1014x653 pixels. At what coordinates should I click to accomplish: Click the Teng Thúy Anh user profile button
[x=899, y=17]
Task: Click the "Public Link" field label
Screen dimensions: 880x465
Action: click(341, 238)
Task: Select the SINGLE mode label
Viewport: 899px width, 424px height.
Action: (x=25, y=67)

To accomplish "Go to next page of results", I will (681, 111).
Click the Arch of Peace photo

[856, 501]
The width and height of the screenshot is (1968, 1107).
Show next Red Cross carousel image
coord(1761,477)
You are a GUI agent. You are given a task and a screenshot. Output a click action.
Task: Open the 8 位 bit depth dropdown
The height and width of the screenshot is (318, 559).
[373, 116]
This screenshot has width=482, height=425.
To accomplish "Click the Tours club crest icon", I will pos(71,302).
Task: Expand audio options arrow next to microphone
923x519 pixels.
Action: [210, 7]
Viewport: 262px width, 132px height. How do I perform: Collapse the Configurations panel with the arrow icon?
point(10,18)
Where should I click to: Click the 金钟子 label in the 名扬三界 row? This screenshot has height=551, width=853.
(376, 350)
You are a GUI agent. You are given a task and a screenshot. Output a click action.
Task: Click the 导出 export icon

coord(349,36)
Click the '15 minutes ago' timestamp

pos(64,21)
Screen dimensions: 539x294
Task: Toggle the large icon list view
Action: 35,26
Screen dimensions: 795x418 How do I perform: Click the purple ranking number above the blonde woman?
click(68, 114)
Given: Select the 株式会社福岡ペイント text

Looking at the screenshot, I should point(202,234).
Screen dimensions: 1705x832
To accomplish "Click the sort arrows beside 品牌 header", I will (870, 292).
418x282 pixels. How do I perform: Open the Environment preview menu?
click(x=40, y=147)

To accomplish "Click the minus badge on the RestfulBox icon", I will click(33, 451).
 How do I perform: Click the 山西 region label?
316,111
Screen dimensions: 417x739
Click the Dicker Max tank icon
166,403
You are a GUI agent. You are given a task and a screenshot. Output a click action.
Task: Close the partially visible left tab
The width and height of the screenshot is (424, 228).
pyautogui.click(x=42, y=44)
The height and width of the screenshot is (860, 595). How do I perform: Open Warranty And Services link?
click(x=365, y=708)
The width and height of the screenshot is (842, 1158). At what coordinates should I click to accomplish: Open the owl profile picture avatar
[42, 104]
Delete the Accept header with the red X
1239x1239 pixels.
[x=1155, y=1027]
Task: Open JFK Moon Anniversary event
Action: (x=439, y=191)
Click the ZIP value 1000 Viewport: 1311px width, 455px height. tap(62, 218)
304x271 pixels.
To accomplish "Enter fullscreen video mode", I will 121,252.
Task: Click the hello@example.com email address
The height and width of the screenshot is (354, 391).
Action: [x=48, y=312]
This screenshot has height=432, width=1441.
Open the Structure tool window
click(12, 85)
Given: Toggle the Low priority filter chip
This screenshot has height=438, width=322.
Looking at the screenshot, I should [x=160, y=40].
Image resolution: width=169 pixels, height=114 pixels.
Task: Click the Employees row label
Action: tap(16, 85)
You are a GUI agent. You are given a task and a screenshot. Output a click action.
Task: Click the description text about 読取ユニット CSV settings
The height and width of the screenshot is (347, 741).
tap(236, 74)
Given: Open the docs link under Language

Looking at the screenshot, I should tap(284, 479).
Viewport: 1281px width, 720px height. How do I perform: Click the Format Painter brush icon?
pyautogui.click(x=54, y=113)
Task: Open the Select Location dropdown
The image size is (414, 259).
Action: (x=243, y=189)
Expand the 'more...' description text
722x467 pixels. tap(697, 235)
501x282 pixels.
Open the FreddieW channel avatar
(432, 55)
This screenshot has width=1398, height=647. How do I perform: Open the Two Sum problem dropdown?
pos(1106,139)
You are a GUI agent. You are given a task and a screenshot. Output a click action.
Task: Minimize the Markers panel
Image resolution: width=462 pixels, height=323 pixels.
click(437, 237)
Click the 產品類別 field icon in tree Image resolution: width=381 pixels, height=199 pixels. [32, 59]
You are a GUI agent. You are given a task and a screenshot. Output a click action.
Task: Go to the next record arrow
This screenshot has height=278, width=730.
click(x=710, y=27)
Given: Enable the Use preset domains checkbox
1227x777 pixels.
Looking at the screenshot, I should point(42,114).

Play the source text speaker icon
+++++
**What the exercise asks**
Within the entries above, find the string "header" and return each line that holds it.

**Solved problem**
To accomplish "Click the sort arrows beside 品牌 header", I will (870, 292).
Delete the Accept header with the red X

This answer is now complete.